I was aksed this question when having an interview with GS, could not figure out the solution.

Given a generator:
X_{n+1} = ( a * X_{n} + c ) mod m
where Xn is the sequence of pseudorandom values, and
m: 0 < m — the "modulus"
a: 0 < a < m — the "multiplier"
c: 0 <= c < m — the "increment"
X_{0}: 0 < X_{0} < m — the "seed" or "start value"

Now we know the value of X_{0} and X_{50}, find out a, c, and m.

 

[euroazn]

Let's see if a high-school student (me!) can help you :P

Alright, we first let's start off by defining the function explicitly.
Let's just start off with X_{n+1} = ( a * X_{n} + c ) and ignore the modulus.
Now the values are as follows:
X_{0} = X_{0}
X_{1} = aX_{0}+c
X_{2} = a^2X_{0}+ac+c
X_{3} = a^3X_{0}+a^2*c+ac+c
...and so on and so forth. Clearly then,
X_{n} = a^nX_{0}+c([1-a^n]/[1-a]) //Remember sum of a finite geometric series!

To account for the modulus, we just stick mod m at the end. Modular arithmetic is convenient, huh?

So the final explicit formula to the recursive function you have given is:
X_{n} = ( a^nX_{0}+c([1-a^n]/[1-a]) ) mod m

Ok... so what are we given? X_{50} and x_{0} so... we obviously plug those values in!
X_{50} = ( a^50*X_{0}+c([1-a^50]/[1-a]) ) mod m

Now, I'm assuming this is where you got stuck, because frankly this is where I was getting stuck too.

But then I realized that this isn't just some random math problem. This has practical value in computer science. What that means is.... it's likely that m is in the form of 2^n (!!!!!!!!!!!!!!!!!!!!!!!!!!!!!!!!)

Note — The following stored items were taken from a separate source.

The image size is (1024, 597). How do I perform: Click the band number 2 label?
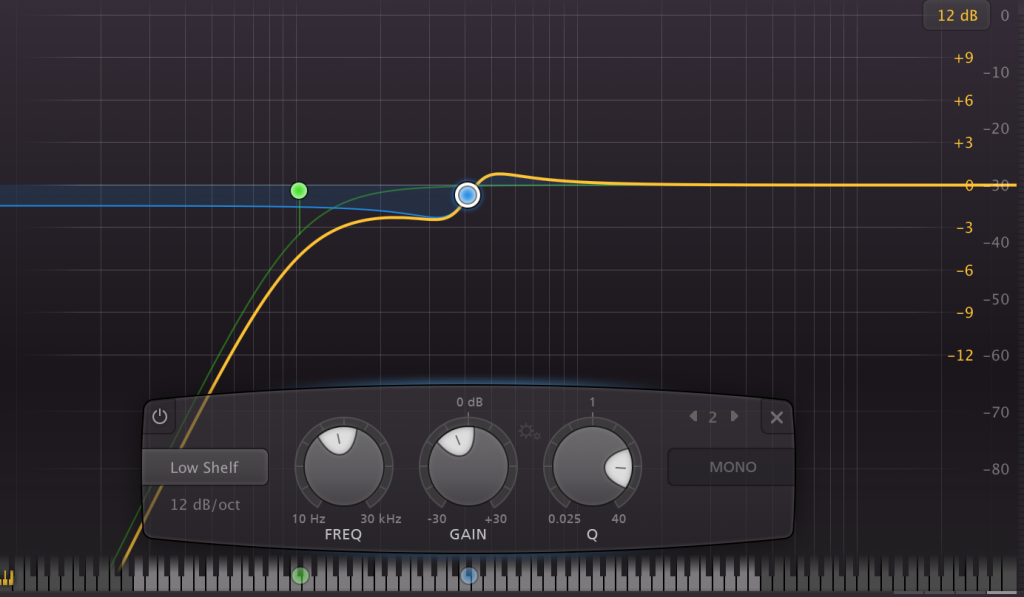pos(713,417)
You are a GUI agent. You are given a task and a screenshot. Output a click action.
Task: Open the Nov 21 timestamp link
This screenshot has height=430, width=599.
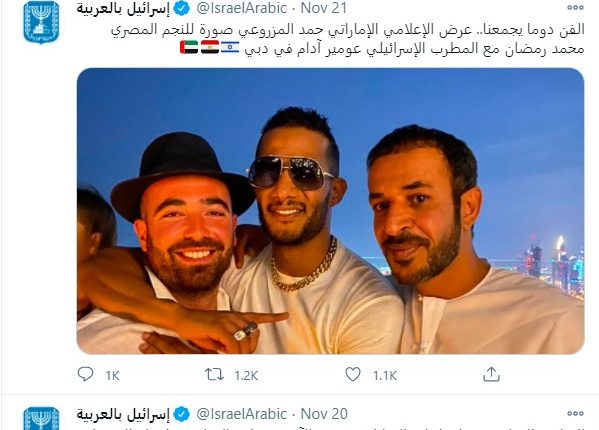point(324,8)
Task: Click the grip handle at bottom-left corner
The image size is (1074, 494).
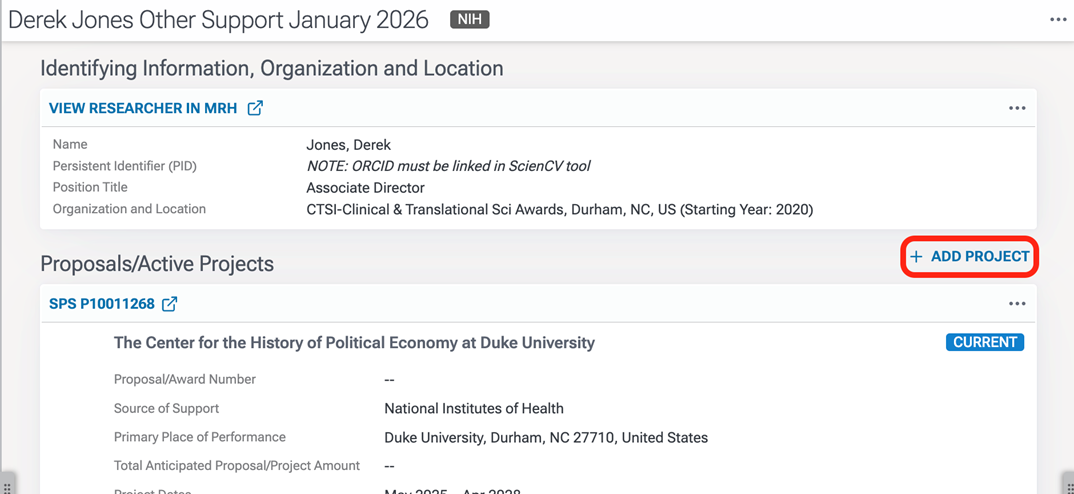Action: point(7,485)
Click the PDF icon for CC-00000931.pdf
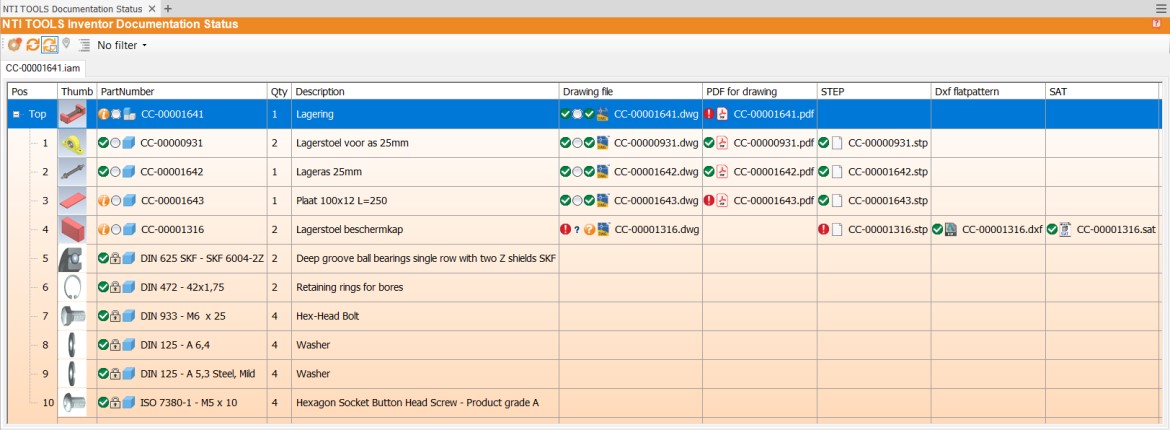The width and height of the screenshot is (1170, 430). click(x=723, y=143)
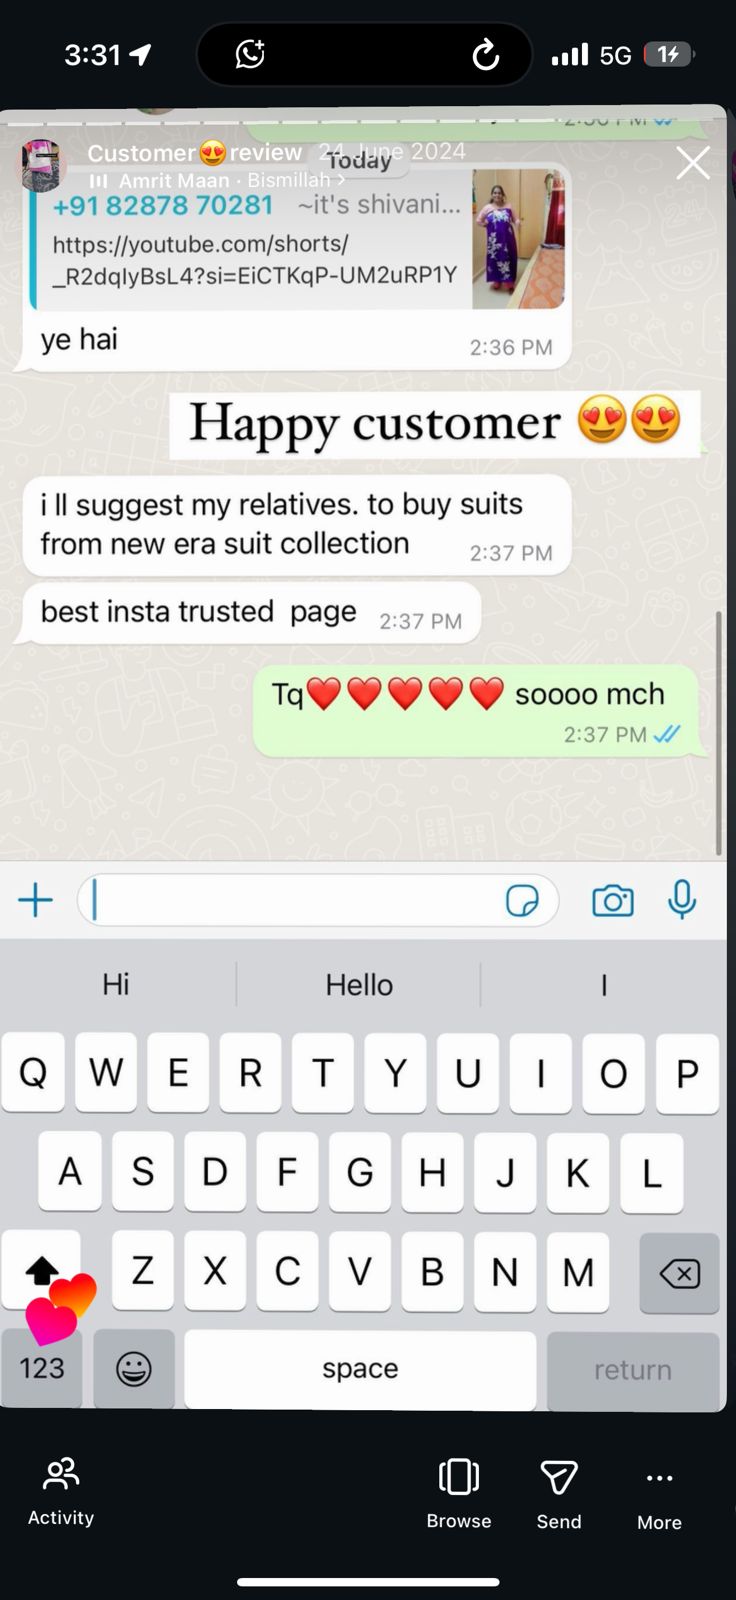Switch to 123 number keyboard
736x1600 pixels.
point(42,1368)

X_{50} = ( a^50*X_{0}+c([a^50-1]/[a-1]) ) mod 2^n

And... now I'm getting stuck here, lol.

Sorry for the mess :}
Somebody pick up from here :P

 

[wayside]

Thanks for the try. Yes, I am stuck at the same place.

 

[roni]

Try googling "linear congruential generator". And, are you sure you are not missing any information ?
Perhaps they didn't want you to reach the final answer, but they just wanted to see your process ?